Software is what makes this manageable at scale. Maintenance managers can run operations efficiently, build usage-based schedules, and keep preventive work moving without drowning in spreadsheets. IoT data and real-time asset tracking add the visibility needed to push overall equipment effectiveness higher and stay clear of unplanned downtime.
It also supports tailored plans that line up with production cycles and the specific failure modes of each machine. The result is more reliable equipment, tighter maintenance procedures, lower repair costs, and routine tasks that actually get done. Prioritise the process and keep performing the work, and the gains compound: stronger maintenance operations overall, and assets that hold their condition far longer.
How the CMMS from ToolSense Can Help

ToolSense is an asset management solution built to help you create and roll out your preventive maintenance program. It keeps track of every asset, which you can load onto the platform with a simple Excel import, so you always know what you own, where it is, and what shape it's in. Each asset gets its own lifecycle folder holding everything related to that piece of equipment: warranty information, asset history, maintenance records, past check-ups, and more.
The computerized maintenance management software (CMMS) also lets you build custom preventive maintenance checklists. Employees track their progress, see which tasks are already complete, and there's no risk of two workers checking the same asset twice.
Because ToolSense is cloud-based and works on both desktop and mobile, your team can pull up the information they need from anywhere in a few clicks. The dashboard is straightforward enough to introduce in a single short session. Workers can view and track an asset's location, runtime, downtime, maintenance history, and more. Work orders go through ToolSense too, which removes the need for separate work order management software, long email chains, or phone calls. The order routes straight to the right person. And thanks to simple QR code technology, you or your employees just scan the code on an asset to open its lifecycle folder, track runtimes, or request a spare part.
Conclusion
Building your own maintenance program can feel like a heavy lift up front, but the preventive maintenance payoff dwarfs the effort of setting it up. You get to plan ahead, schedule tasks around your own needs, and keep critical assets in their best possible shape so they last longer. That means fewer surprise repairs, less downtime, and real savings over time. An asset management and preventive maintenance software like ToolSense makes planning and running the program easier still.
How ToolSense Improves Your Preventive Maintenance Management
FAQ
What is preventive maintenance?
Preventive maintenance describes the type of maintenance where regular check-ups and tasks are performed to keep your assets in top shape. These smaller, regular tasks uncover flaws and problems before they can lead to downtime or more extensive repairs.
What is the difference between preventive and predictive maintenance?
Preventive maintenance tasks take place at regular, scheduled intervals, whereas predictive maintenance tasks are undertaken when they are needed, often based on an asset’s condition.
What is a preventive maintenance program?

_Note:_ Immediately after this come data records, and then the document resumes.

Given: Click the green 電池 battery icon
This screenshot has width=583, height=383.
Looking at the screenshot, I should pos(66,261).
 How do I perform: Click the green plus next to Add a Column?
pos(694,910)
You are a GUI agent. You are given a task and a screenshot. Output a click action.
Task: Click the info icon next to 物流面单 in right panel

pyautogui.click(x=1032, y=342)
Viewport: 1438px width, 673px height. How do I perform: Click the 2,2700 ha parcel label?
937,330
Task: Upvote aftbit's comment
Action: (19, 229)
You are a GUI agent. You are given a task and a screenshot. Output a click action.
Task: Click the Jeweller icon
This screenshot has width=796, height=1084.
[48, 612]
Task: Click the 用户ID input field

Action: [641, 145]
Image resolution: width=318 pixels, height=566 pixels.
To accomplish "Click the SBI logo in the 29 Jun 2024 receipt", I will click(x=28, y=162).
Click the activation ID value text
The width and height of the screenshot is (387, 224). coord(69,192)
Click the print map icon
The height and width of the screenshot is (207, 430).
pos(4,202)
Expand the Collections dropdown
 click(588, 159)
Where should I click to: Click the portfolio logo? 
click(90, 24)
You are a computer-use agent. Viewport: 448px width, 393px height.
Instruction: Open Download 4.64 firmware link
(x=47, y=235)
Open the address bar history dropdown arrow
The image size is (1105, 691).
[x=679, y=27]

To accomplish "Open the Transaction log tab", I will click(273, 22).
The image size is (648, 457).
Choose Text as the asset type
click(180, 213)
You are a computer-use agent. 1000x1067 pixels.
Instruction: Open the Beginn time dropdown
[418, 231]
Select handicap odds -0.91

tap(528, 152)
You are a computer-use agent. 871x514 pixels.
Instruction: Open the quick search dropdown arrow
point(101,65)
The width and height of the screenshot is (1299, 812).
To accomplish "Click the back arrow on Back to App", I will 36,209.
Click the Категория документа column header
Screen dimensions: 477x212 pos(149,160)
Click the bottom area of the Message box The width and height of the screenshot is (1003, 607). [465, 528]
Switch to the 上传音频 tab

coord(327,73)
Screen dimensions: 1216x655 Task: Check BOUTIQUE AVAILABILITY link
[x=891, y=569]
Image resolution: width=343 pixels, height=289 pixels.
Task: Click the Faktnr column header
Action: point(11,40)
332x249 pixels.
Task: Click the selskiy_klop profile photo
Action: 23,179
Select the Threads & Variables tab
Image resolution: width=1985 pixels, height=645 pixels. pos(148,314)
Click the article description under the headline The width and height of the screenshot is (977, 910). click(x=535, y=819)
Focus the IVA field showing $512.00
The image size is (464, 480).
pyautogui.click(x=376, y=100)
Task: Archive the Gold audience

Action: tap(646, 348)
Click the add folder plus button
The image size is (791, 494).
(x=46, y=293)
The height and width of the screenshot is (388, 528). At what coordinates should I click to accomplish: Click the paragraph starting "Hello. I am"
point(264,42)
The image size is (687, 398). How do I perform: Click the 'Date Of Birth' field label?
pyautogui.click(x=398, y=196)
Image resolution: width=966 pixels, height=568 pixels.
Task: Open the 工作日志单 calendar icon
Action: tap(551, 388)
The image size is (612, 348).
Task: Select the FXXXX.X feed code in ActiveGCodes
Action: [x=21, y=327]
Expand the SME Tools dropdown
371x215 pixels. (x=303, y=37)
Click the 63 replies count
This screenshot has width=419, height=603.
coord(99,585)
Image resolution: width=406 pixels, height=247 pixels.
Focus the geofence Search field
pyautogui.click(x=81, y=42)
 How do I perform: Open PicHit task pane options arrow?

A preventive maintenance program, or preventative maintenance program, involves not just the maintenance schedule but the entire process of developing and implementing your maintenance strategy. This includes listing your assets, and identifying priorities and tasks. Evaluating your success, making alterations to your preventive maintenance plan, and instructing your employees are also part of the program.
How to start a preventive maintenance program?
If you want to develop the best preventive maintenance plan for your business, you should start by listing all your assets and identifying your essential equipment before moving on to pinning down more detailed maintenance tasks.